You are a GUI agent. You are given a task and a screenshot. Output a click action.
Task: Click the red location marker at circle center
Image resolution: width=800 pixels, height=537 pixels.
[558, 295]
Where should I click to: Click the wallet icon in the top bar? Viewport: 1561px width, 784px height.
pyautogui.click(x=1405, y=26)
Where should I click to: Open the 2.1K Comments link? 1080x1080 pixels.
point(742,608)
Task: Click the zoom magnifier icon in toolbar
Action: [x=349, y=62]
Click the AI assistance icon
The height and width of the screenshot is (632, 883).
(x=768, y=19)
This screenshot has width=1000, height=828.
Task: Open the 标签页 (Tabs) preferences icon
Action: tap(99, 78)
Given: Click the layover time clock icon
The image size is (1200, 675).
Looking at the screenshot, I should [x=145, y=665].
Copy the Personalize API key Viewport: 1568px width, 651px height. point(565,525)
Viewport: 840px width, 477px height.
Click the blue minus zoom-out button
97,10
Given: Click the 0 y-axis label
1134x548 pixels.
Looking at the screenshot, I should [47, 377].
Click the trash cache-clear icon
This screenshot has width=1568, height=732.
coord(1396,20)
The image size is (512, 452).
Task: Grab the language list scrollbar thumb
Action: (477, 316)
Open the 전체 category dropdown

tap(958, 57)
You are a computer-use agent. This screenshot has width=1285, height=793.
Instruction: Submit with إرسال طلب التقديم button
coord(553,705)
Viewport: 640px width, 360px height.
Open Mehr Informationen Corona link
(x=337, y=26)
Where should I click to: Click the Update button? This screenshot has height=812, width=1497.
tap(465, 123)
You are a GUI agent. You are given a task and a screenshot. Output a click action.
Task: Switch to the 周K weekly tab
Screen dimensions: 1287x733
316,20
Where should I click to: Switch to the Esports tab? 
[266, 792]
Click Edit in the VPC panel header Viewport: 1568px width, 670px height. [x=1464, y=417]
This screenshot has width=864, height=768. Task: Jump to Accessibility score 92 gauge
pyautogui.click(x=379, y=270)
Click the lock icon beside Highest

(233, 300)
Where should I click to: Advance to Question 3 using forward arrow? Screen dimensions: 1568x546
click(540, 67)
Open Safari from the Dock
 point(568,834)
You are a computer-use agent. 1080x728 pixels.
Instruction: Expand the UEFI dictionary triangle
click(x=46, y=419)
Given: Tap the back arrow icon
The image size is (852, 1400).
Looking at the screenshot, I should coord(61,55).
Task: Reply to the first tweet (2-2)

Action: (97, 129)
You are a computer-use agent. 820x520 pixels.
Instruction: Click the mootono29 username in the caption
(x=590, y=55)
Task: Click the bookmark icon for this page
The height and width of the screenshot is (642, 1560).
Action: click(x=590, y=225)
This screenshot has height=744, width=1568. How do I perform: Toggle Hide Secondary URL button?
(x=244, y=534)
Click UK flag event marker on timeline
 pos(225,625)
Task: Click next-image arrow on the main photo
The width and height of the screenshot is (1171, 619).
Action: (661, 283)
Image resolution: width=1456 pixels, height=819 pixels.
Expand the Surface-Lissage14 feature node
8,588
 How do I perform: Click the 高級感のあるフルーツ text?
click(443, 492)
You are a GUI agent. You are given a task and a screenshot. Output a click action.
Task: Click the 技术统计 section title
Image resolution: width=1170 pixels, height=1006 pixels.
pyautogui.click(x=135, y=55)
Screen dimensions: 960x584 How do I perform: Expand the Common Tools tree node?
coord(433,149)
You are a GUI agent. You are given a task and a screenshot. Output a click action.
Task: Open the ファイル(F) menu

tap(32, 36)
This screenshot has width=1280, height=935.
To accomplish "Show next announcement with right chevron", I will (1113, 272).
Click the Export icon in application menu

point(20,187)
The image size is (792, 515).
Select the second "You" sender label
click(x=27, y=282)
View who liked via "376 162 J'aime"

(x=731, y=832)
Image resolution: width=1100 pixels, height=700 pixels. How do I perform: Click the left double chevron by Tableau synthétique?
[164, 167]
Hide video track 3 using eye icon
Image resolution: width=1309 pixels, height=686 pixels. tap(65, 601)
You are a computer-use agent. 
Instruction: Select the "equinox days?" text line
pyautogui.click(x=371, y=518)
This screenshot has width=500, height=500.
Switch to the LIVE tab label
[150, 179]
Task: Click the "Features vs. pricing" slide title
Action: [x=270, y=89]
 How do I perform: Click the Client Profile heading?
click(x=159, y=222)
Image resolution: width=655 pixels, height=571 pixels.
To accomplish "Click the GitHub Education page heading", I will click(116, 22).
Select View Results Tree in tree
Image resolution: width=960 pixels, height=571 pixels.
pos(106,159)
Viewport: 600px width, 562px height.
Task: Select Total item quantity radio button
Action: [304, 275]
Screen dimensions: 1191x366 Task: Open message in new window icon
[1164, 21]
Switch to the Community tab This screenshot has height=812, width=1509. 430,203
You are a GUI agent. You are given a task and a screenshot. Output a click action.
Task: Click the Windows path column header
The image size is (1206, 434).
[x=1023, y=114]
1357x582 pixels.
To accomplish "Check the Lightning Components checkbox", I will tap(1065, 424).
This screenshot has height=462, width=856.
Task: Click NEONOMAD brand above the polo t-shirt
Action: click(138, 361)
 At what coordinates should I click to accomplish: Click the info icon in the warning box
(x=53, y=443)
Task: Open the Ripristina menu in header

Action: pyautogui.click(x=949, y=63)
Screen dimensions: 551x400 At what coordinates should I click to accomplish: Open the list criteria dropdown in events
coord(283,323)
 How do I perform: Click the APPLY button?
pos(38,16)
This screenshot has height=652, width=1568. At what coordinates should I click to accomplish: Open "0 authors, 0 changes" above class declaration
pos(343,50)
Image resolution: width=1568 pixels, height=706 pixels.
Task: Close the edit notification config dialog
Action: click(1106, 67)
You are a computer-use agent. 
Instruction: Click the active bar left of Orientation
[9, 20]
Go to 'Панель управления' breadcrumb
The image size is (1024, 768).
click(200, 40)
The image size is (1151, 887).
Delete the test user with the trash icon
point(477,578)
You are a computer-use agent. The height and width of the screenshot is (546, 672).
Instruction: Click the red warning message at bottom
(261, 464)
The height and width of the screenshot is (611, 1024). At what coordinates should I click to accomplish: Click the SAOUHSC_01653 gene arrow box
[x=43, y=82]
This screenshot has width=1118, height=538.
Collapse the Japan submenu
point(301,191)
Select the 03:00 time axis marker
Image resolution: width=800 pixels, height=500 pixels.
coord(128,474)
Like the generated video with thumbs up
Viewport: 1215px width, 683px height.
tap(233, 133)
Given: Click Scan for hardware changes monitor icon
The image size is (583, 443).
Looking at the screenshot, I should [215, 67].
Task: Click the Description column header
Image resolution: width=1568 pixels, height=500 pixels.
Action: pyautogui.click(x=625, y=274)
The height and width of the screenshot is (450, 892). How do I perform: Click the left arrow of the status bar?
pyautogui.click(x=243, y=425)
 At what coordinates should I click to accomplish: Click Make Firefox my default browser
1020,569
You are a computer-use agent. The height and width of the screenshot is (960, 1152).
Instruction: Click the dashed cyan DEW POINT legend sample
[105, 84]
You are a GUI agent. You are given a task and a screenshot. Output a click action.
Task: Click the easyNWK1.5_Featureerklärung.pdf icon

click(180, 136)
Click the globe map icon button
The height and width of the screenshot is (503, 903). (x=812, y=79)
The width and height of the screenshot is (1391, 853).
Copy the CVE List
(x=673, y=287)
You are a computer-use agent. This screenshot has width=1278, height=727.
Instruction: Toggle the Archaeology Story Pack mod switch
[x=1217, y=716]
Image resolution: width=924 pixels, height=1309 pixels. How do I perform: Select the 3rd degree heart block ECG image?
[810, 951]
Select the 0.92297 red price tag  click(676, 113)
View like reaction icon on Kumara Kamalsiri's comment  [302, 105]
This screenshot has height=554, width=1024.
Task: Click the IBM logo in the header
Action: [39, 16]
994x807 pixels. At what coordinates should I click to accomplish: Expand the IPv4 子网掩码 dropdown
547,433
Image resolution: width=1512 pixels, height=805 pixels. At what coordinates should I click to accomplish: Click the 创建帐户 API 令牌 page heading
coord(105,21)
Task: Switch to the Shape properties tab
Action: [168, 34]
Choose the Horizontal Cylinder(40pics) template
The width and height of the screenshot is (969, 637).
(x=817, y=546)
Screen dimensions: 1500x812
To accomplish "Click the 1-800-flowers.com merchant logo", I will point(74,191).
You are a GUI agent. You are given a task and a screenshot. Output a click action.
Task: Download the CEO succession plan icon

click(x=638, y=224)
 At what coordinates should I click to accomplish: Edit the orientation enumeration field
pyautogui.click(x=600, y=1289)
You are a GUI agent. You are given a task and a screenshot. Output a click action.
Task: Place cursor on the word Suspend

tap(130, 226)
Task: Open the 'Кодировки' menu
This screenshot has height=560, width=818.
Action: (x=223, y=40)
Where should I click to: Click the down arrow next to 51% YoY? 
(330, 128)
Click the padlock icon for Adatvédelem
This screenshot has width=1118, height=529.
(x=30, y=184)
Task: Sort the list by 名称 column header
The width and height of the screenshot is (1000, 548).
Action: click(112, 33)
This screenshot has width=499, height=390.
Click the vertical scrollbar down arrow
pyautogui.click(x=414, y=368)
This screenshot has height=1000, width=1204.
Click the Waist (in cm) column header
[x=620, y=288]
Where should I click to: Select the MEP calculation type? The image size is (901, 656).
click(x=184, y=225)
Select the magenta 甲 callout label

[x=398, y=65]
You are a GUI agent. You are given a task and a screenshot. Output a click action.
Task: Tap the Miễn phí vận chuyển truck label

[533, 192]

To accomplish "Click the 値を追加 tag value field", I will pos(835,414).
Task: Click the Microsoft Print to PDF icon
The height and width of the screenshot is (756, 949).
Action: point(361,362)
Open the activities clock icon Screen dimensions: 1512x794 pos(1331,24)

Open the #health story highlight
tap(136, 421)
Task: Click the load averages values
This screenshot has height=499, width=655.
★ ★ ★
▶ **Problem**
Set down, word for word, only the lines running from the line with "Task: Click the Microsoft Print to PDF icon" to the last line of the listing above. Both of those lines belong in your answer.

▶ **Answer to the exercise**
Task: Click the Microsoft Print to PDF icon
The height and width of the screenshot is (756, 949).
Action: point(361,362)
Open the activities clock icon Screen dimensions: 1512x794 pos(1331,24)

Open the #health story highlight
tap(136, 421)
Task: Click the load averages values
This screenshot has height=499, width=655.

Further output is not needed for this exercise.